Andrew Arato adlı bir
siyaset bilimciyi,
hukukçu diye sundular. Bu adam bizim Anayasayı bilmiyor... Türkçesi sıfır... Türk hukuk sistemi hakkında, bırakın kitabı; kapsamlı bir makalesi dahi yok. Ama adam büyük hukuk uzmanı edasıyla konuşup duruyor: Daha doğrusu konuşması sağlanıyor.
Son olarak
Wall Street Journal gazetesini harekete geçirdiler. Örneğin geçenlerde Marc Champion adlı gazeteci "Türkiye'de (Laikler ile İslamcılar arasında) kansız bir
iç savaş yaşanıyor" diye yazdı. Evet, Türkiye'de "bürokrasi ile
demokrasi" arasında ciddi bir çekişme var.

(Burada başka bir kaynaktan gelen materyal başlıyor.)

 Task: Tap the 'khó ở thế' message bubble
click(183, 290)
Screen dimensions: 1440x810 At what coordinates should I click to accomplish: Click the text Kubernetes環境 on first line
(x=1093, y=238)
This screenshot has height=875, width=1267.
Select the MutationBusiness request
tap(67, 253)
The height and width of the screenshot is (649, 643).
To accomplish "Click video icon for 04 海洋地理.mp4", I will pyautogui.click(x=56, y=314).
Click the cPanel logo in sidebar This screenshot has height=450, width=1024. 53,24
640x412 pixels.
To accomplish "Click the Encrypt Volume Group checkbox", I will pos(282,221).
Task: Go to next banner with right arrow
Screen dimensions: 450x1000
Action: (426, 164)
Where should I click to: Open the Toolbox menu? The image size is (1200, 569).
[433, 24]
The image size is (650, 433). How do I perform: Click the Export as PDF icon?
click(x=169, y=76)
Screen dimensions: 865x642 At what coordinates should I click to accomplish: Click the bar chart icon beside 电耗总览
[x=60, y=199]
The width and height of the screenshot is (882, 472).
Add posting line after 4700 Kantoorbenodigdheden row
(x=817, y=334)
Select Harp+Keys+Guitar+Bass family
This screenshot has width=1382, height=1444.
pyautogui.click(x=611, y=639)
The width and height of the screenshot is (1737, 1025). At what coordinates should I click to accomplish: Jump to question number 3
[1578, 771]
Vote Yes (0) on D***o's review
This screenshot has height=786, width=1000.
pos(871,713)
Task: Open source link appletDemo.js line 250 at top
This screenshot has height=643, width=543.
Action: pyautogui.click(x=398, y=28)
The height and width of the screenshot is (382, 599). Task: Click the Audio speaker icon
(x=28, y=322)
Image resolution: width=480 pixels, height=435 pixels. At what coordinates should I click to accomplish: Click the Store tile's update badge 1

Ancak bu çekişmeyi, "Laiklerle İslamcılar arasında" diye sunmak, zaten bürokrasinin iddiasını tekrarlamak anlamına geliyor.
Şimdi de WSJ'de Bret Stephens'in
köşe yazısı yayınlandı. Arkadaş Bernard Lewis'e "Türkiye nereye gidiyor" diye sormuş. O da "10 yıl içinde İran'a benzer" demiş.
Artık kimsenin önemsemediği, ahı gitmiş, vahı kalmış, 94 yaşındaki Lewis'i, "
Ortadoğu tarihçilerinin üstadı" diye de tanıtınca Stephens'in amacı ortaya çıkıyor.
***
Bu ideolojik saldırının tek nedeni, bürokrasi ve işbirlikçilerinin rahatsızlığı değil elbette.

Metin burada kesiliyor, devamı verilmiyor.